Current Research
Chapter Four- the moral landscape
A schematic portrayal of the intellectual shift occurring in the late seventeenth-century, which is still given in most historiography concerning history, natural history, chorography and antiquarianism in England, would suggest that before 1660 the emblematic and metaphorical meaning of objects took precedence, while soon afterwards ‘the disinterested study of nature, science and antiquities’ took pride of place. However, as many historians inspired by anthropological methodologies, have argued over the past two decades, this picture of the disenchantment of the world is highly problematic. There was a significant change in the meanings encoded in the study of the natural world; but this was not a removal of meaning, it was rather a redefinition of the meanings encoded in the landscape. The value of this approach has been amply demonstrated by McRae’s study of the meanings of space and mobility to domestic travellers. I argue that the landscape within which McRae’s subjects situate themselves can itself be studied as a semantic object. That is to say, I am not just referring to a physical landscape that provides a near-immobile constraint to societal action and historical change, or a landscape to which people must shape themselves. Instead I will be discussing the landscape as a cultural construct which is constantly changing and interacting with society, as Walsham has done in relation to religious culture: ‘a porous surface upon which each generation inscribes its own values and preoccupations without ever being able to erase entirely those of the preceding one.’
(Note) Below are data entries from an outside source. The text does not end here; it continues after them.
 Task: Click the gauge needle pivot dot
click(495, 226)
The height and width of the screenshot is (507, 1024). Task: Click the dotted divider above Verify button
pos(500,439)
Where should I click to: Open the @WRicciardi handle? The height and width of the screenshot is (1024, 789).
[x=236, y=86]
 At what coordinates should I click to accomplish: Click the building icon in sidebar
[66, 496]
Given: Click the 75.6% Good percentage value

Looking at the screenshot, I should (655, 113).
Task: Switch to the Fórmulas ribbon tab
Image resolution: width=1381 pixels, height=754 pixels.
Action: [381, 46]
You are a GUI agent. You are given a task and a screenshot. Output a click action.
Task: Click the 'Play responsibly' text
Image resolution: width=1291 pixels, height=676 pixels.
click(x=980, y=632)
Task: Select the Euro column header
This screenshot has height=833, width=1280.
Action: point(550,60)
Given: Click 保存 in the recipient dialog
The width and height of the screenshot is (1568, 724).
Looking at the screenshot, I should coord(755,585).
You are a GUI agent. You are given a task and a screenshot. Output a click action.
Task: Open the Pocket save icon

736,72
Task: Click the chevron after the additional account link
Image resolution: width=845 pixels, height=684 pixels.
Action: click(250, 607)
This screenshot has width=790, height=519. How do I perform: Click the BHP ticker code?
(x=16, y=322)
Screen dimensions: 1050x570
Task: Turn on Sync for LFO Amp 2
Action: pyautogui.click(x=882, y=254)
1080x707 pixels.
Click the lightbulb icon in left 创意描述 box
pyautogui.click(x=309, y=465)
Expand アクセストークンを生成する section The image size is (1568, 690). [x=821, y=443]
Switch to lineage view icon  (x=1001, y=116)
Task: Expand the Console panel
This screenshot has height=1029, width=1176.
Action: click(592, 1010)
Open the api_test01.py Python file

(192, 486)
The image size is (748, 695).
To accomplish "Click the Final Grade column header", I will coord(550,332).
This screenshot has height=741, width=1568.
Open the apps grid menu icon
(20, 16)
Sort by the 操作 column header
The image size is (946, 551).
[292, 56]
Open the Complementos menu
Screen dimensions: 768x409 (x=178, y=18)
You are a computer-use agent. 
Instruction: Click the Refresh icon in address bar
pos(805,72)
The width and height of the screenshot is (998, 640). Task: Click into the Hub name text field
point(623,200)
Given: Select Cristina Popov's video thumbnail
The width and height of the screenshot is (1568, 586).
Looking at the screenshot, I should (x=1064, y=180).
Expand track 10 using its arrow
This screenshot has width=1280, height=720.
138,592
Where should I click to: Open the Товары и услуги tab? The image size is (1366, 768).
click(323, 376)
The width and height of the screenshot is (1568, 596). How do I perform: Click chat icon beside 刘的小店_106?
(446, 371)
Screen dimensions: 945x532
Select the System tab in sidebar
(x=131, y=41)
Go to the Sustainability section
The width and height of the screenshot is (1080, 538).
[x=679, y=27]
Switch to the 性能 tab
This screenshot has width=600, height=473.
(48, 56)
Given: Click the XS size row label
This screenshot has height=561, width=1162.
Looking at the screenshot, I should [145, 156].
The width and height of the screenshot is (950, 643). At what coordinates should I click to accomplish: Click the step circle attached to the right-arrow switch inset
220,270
This chapter will, therefore, discuss the meanings embedded within the landscape, in the context of a wider narrative from c. 1580 to 1730. It uses Camden and Defoe as book-ends for the discussion, arguing that their national accounts demonstrate the semantic shift to which I am referring. Camden’s Britannia is structured by historic counties (and indeed tribes) and rivers; Defoe’s Tour thro’ Great Britain is structured by circuits emanating from London; one is forged around the symbolic arteries and literal past of the nation, the other around equally ideological trade networks and the expected, or hoped for, progressive future. In the intervening period the county natural historians did not emplace their tours within a national narrative; their focus was local, but we can still see the influence of their wider preconceptions. The chapter will, after a lengthy introduction, discuss the embedded religious and medical meanings which particular natural objects held. The county natural historians, whether physico-theologists or not, all believed that through the natural curiosity of humanity the study of the natural world would enable us ‘to take a clearer view of the infinite wisdom of the great creator’, who provided people with everything they needed in the natural world. When county natural historians did share potentially useful information, as in the case of the health properties of the landscape and in particular natural springs, I will demonstrate that they did so in such a way as to embed the properties within the landscape itself, rather than the people who inhabited it. By associating both God and health with the landscape they were observing our authors demonstrate the particular power of natural history to “naturalise” the economic, moral and social ideas of the times.
I also have particular interests in the following topics:
The relationships between financial credit, legal, and scientific testimony
The philosophy of history, especially regarding "locality", the role of narrative, and social causation.